#### DATASET
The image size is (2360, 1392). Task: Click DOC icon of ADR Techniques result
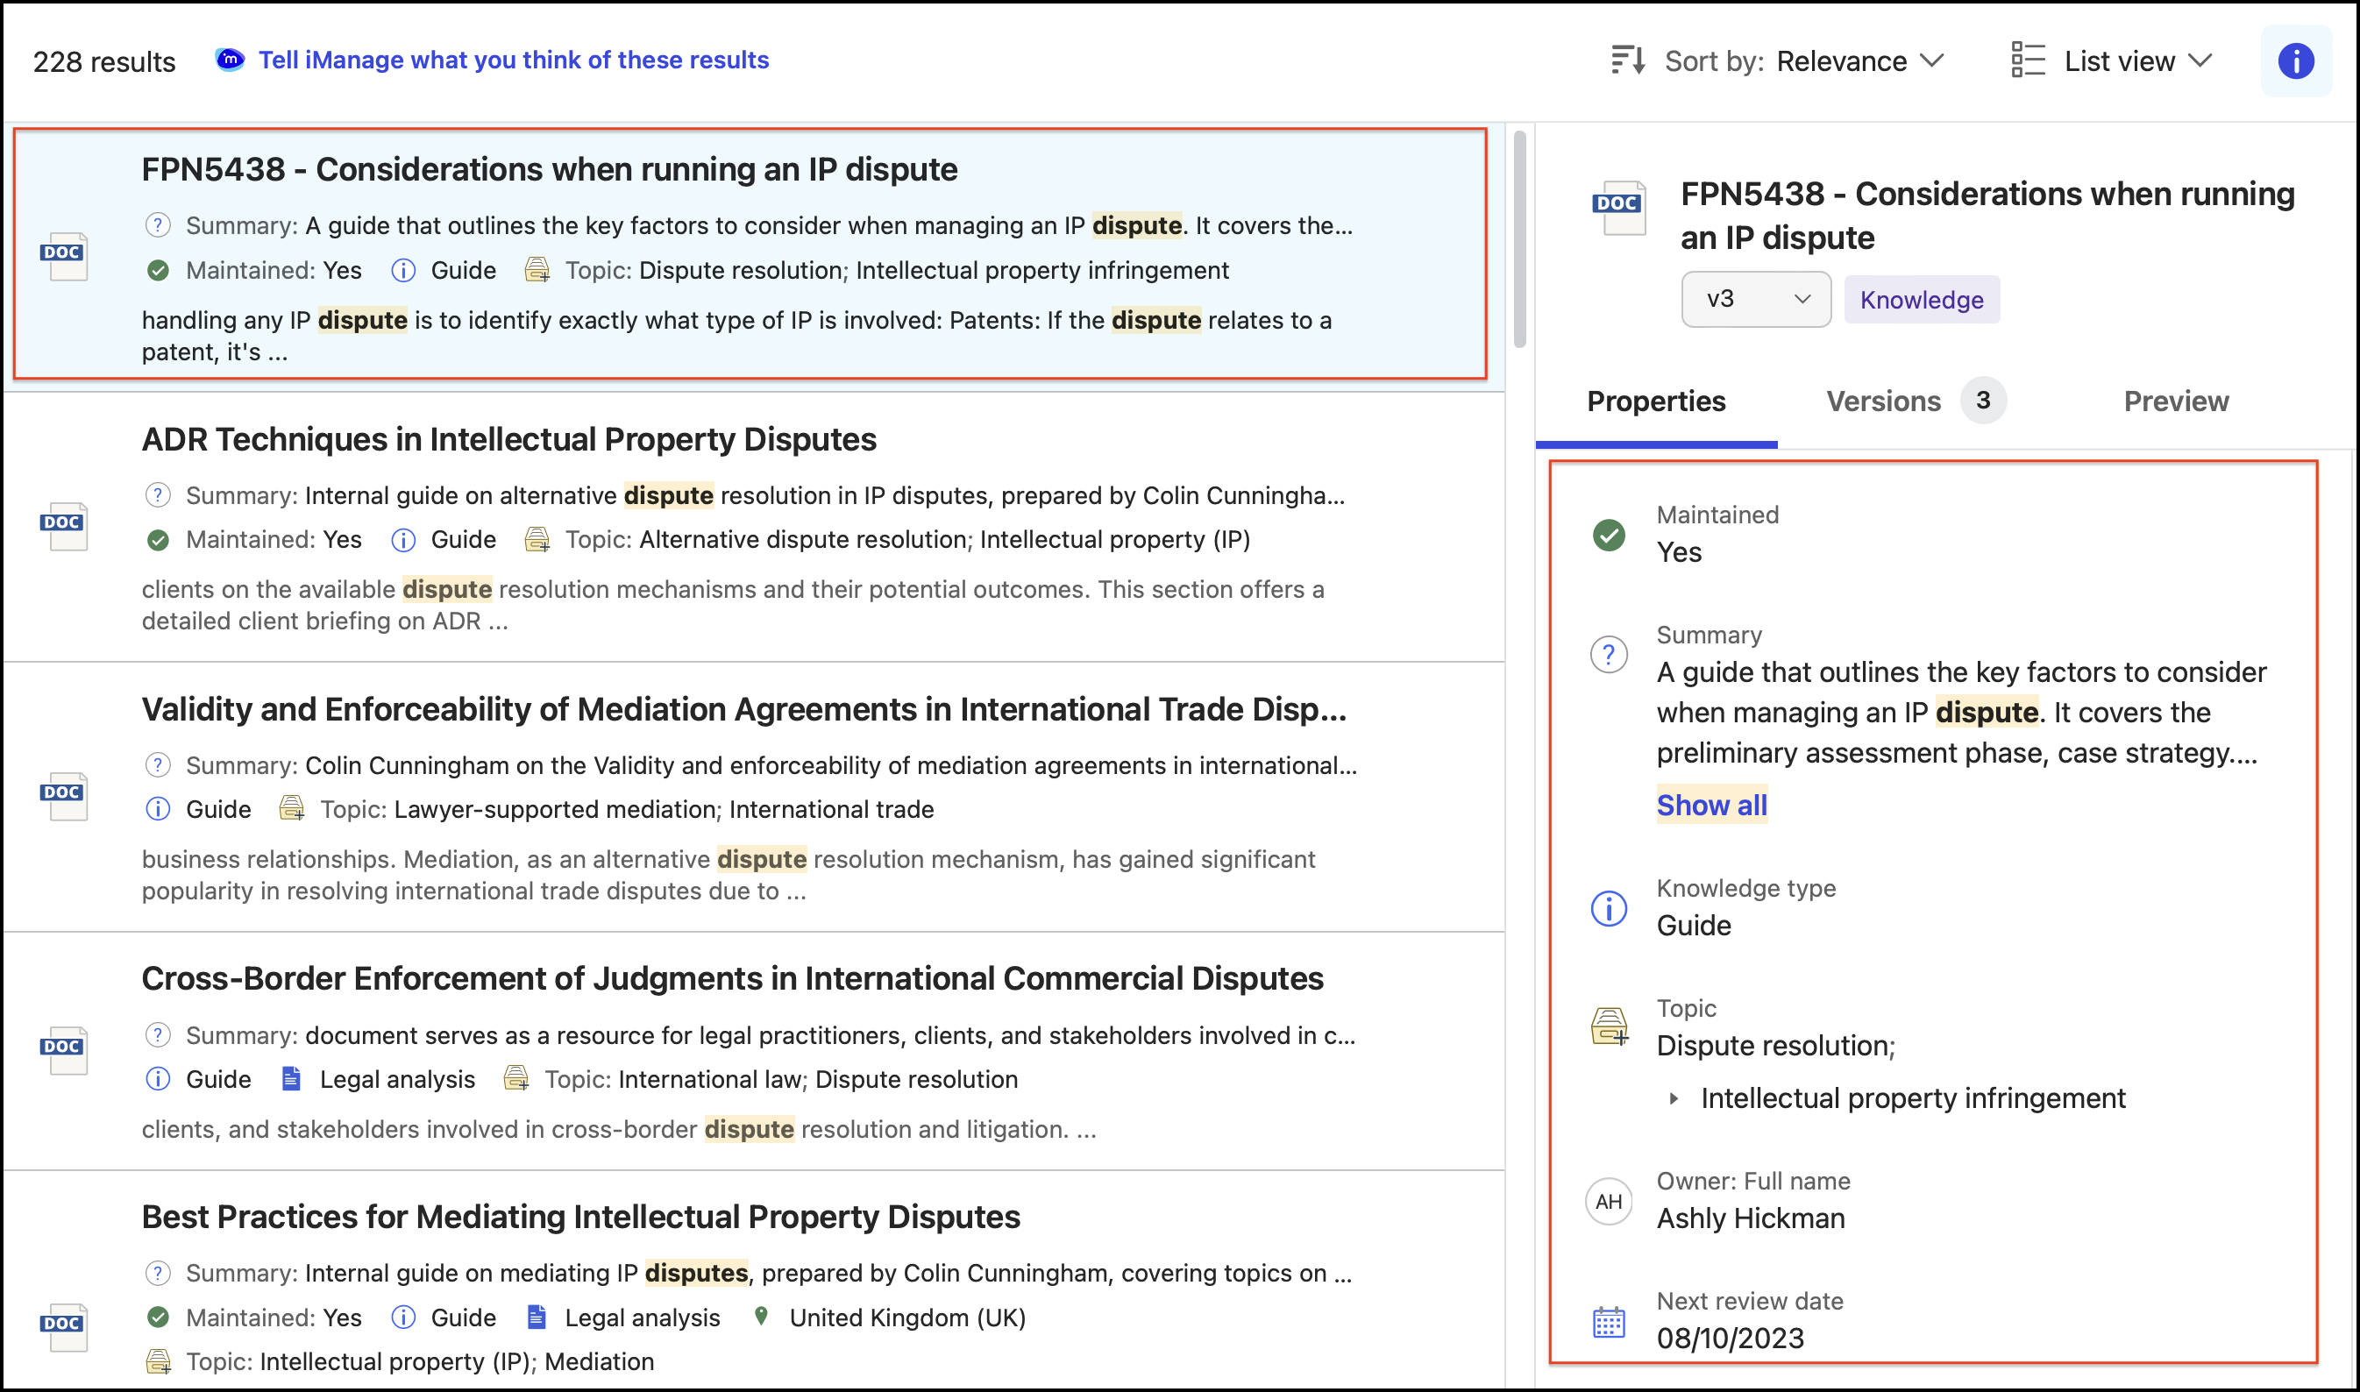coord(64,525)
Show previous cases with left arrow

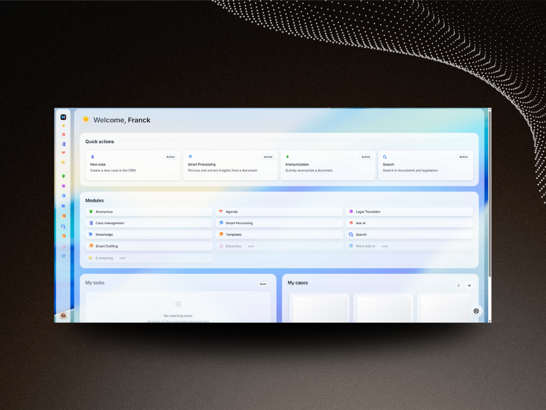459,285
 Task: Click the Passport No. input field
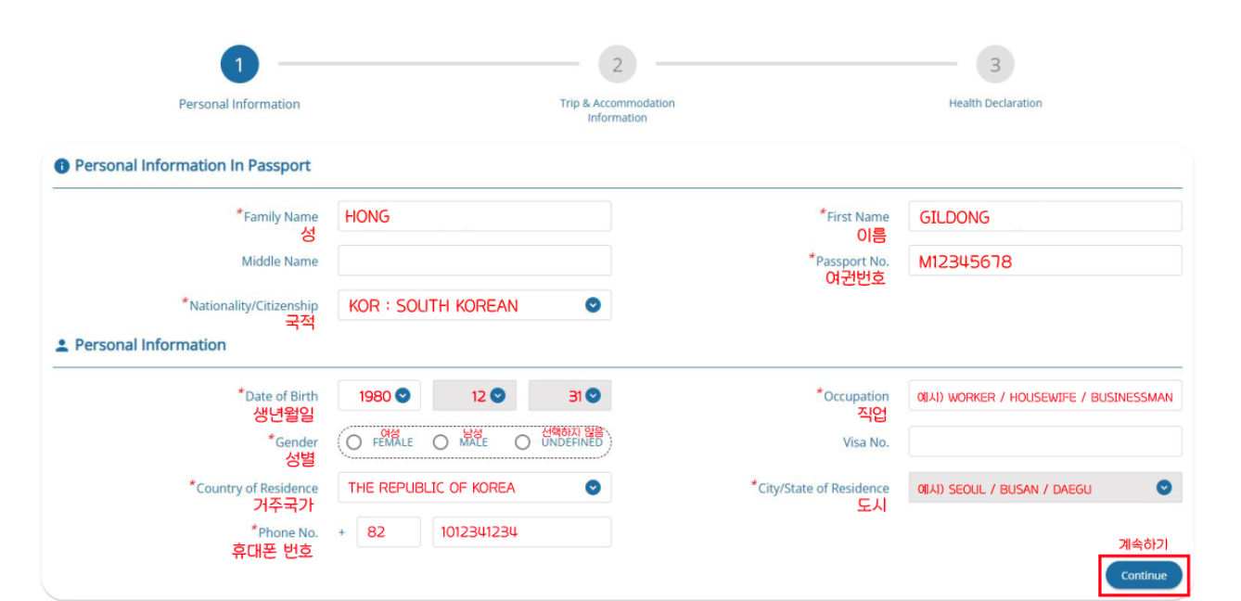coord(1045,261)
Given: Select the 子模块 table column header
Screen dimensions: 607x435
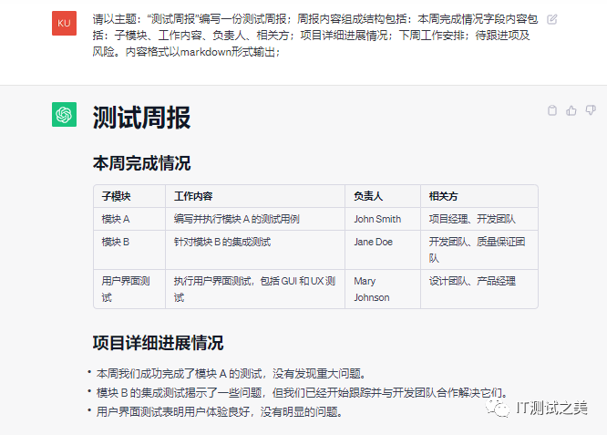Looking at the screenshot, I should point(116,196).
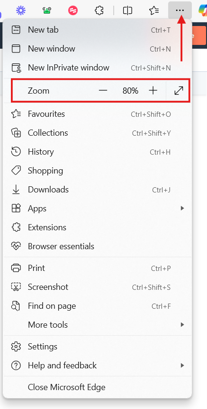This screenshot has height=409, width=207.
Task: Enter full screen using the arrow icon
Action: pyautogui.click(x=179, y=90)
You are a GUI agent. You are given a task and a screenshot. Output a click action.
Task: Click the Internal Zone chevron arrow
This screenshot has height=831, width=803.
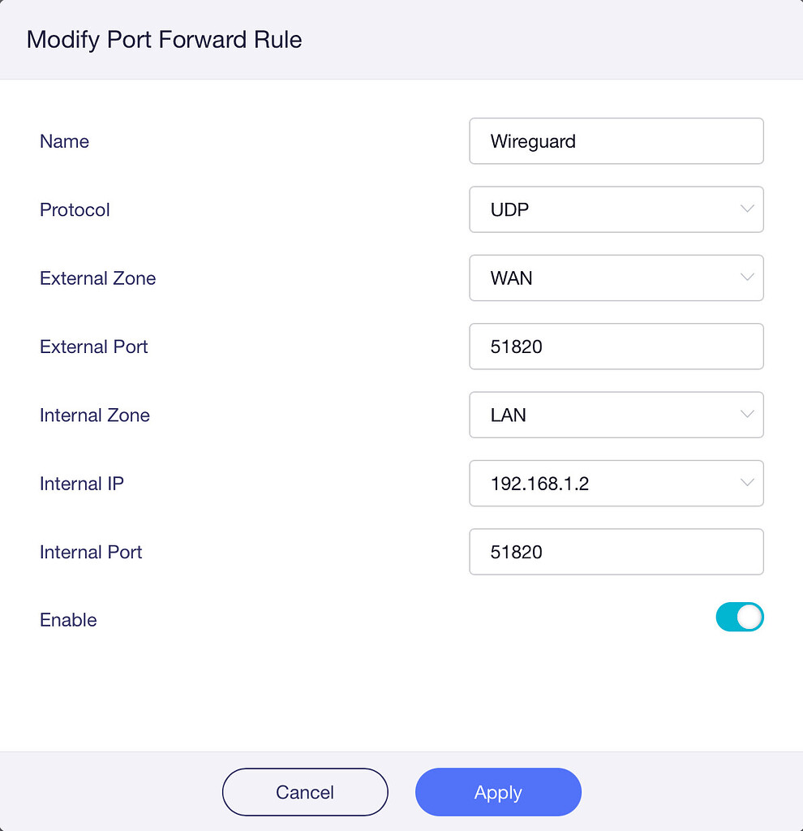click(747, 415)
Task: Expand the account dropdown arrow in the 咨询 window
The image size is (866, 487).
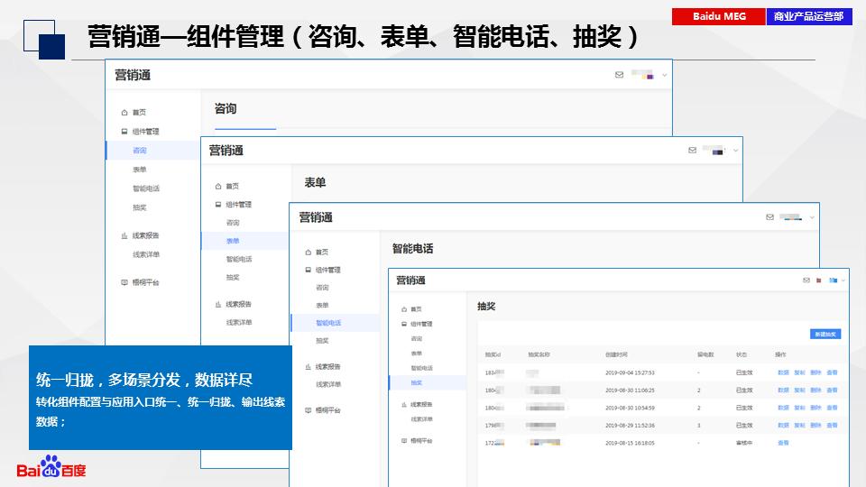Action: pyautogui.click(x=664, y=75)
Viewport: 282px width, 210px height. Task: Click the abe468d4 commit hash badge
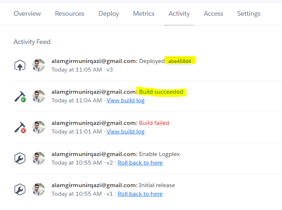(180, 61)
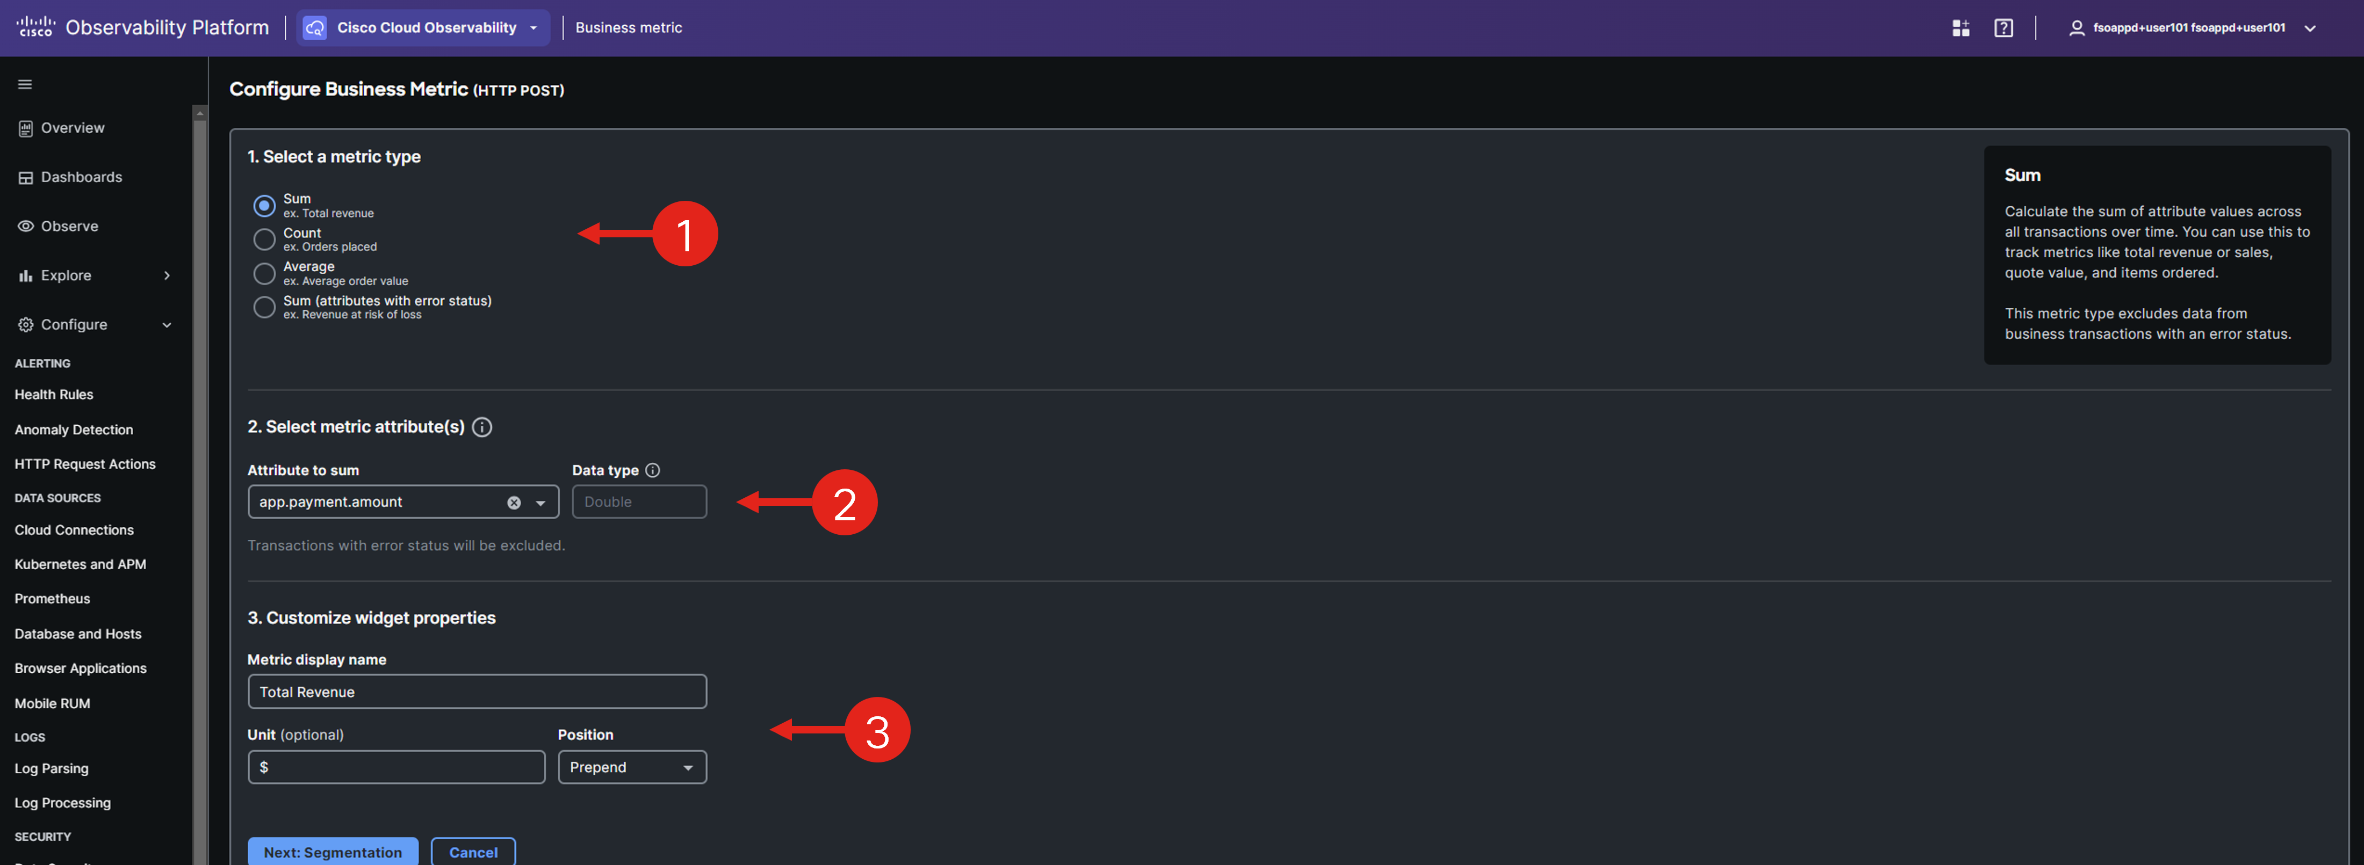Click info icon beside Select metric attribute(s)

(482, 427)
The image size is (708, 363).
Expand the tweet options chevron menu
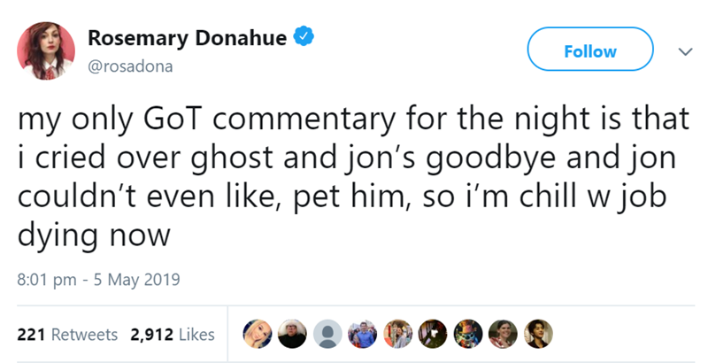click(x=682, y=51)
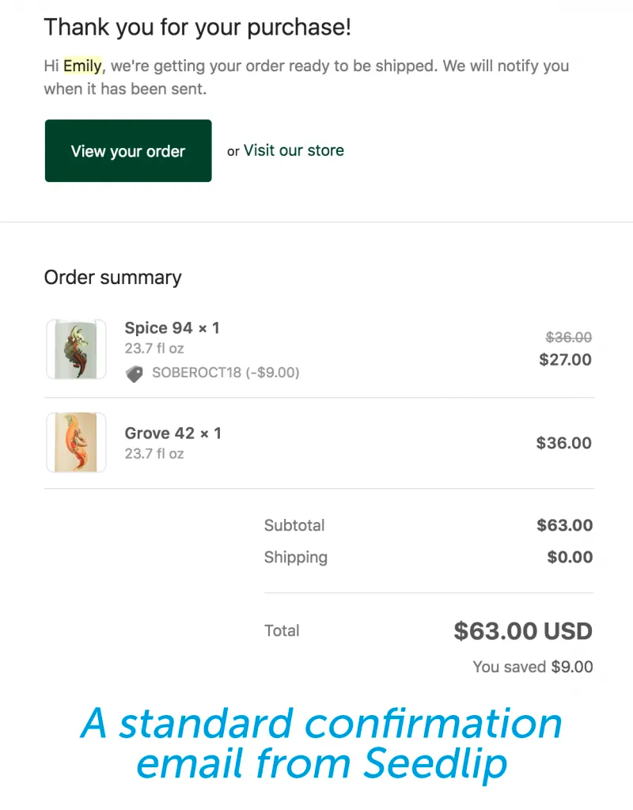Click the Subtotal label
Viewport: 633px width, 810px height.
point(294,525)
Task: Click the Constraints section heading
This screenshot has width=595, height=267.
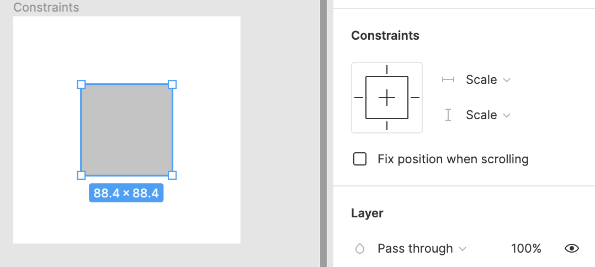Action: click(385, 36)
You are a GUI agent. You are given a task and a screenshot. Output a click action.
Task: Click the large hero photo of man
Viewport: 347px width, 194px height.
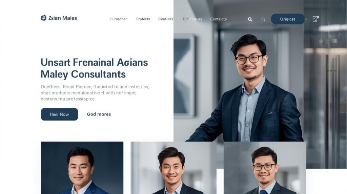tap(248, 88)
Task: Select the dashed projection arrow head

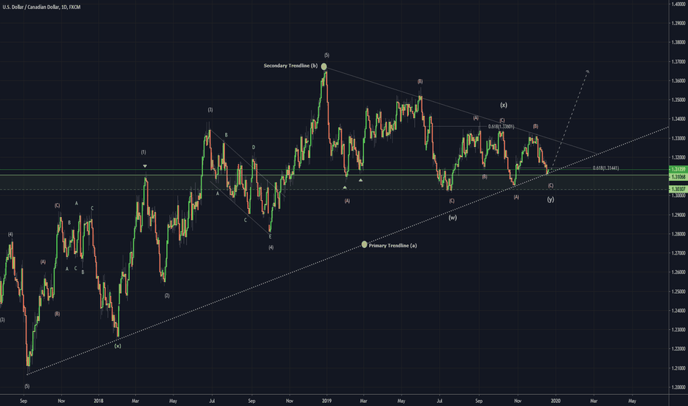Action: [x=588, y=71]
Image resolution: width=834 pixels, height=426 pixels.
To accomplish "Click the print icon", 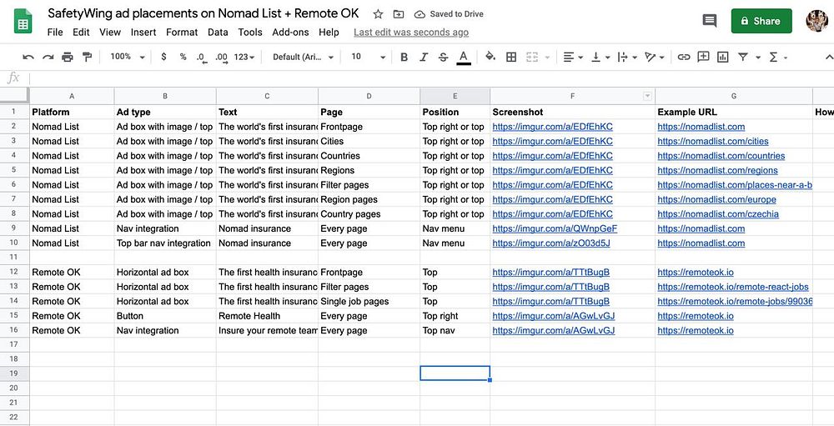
########
--- TASK DIRECTIONS ---
Print every line of the records above word for word, leaving out the pictures.

--- EXERCISE RESPONSE ---
The image size is (2360, 1392). Task: Click DOC icon of ADR Techniques result
coord(64,525)
Show previous cases with left arrow

459,285
 Task: Click the Passport No. input field
coord(1045,261)
Given: Select the 子模块 table column header
Screen dimensions: 607x435
Looking at the screenshot, I should point(116,196).
This screenshot has height=409, width=207.
Task: Enter full screen using the arrow icon
Action: pyautogui.click(x=179, y=90)
You are a GUI agent. You are given a task and a screenshot. Output a click action.
Task: Click the Internal Zone chevron arrow
This screenshot has height=831, width=803.
click(747, 415)
Task: Expand the account dropdown arrow in the 咨询 window
The image size is (866, 487).
Action: pyautogui.click(x=664, y=75)
Viewport: 282px width, 210px height. Task: Click the abe468d4 commit hash badge
(180, 61)
Click info icon beside Select metric attribute(s)

(482, 427)
The image size is (708, 363).
Expand the tweet options chevron menu
click(x=682, y=51)
Click the Subtotal label
Viewport: 633px width, 810px height.
point(294,525)
Task: Click the Constraints section heading
This screenshot has width=595, height=267.
Action: click(385, 36)
You are a GUI agent. You are given a task and a screenshot. Output a click action.
Task: Click the large hero photo of man
Viewport: 347px width, 194px height.
tap(248, 88)
Task: Select the dashed projection arrow head

Action: [x=588, y=71]
Image resolution: width=834 pixels, height=426 pixels.
To accomplish "Click the print icon", 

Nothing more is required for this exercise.